The Entertainment Options
Then: I watched reruns of TLC’s “A Baby Story” instead of attending a birthing class. During middle-of-the-night feedings, I had to resort to channel surfing – QVC, SciFi (before it was SyFy), news – or reading a book one-handed.
Now: In addition to my iPhone (introduced 2007), my Kindle (introduced 2007), and Netflix streaming (introduced 2007), I can still channel-surf or read a book one-handed. I skipped the birthing class again.
The Birth Plan
Then: Epidural. Healthy baby.
Now: Epidural. Healthy baby.
The Baby Plan
Then: Breastfeeding, disposable diapers, jars of baby food
Now: Breastfeeding, cloth diapers (to be fair, modern cloth diapers were not widely available in 2003), homemade baby food
The Information Age
Then: The internet was still relatively new in 2003. I didn’t know enough to peruse mommy-to-be forums and get yelled at by strangers for all my choices.
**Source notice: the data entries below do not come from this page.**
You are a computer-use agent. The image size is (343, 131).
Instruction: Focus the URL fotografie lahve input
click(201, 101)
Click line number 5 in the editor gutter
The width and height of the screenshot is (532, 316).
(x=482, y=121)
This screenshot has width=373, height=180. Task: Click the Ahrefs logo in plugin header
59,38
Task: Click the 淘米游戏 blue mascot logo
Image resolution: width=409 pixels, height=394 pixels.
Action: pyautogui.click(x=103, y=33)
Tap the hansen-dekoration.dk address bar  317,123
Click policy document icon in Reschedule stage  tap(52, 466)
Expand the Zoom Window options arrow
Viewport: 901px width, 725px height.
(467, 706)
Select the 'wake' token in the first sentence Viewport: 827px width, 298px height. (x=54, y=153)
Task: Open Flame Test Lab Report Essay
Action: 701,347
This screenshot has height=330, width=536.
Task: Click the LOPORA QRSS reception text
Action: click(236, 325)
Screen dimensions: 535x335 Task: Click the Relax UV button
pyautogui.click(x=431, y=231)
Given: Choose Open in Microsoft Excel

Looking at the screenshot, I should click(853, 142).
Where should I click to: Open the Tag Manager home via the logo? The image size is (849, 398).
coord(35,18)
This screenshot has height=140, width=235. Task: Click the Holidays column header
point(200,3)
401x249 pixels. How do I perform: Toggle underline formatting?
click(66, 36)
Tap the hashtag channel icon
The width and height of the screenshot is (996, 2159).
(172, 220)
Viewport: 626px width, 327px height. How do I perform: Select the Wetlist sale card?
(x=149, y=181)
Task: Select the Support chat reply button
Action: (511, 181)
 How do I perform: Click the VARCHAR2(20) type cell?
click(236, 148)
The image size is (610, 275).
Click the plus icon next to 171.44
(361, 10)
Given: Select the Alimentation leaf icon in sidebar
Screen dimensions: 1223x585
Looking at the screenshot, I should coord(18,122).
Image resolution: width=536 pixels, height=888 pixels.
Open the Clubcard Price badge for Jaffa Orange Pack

Guess I really missed out.
Now: The internet has become a finely-calibrated tool with which pregnant women can scream at each other about their choices AND cite to multiple bloggers who agree with them. I avoid it entirely. Guess I’m really missing out.
How I Feel About the Whole Enchilada
Then: Mmmmm…. enchiladas. Tyler was my one bright spot in an otherwise gloomy landscape. From the moment he was born, we were a team. We’ve always had a very close parent-child relationship, and I am grateful for all the ways he made me a better, more organized, more responsible person. I feel like I grew up right in front of him, while he was growing up right in front of me.
Now: Mmmmmm…. enchiladas. It took me a long time to be comfortable with Kate the Chicken not being a boy. I have to keep reminding myself that she is going to be her own person, in the same way that Tyler is his own person.
How the Children Feel About the Baby
Then: What children?
Now: Tyler is very excited. He reports that he is especially looking forward to snuggling and reading books to her. The girls? Not so much. They see the arrival of the baby not as the incorporation of another human being into our family, but as a threat to their position in the household and their hold on their father’s time and attention. They have their moments of excitement, but I think there’s a lot of anxiety that we will force them to be full-time babysitters. We’re also getting a lot of “no one asked ME how this would make ME feel!” Which….no.
Obviously, I wish the girls were more excited. I also wish I could walk from the car to Publix without getting sweaty. But there’s not much I can do about either of those things right now.
What about Jason?
He’s completely psyched. He’s already told me that, since I get to spend all day with Kate the Chicken, he wants her bassinet on his side of the bed so he can get to her first when she wakes up. He’s gone to every OB visit except one, and gets a little giddy every time he feels her move. In short, he’s been the best, most supportive, most encouraging partner a pregnant lady could ask for. I don’t think anyone’s surprised.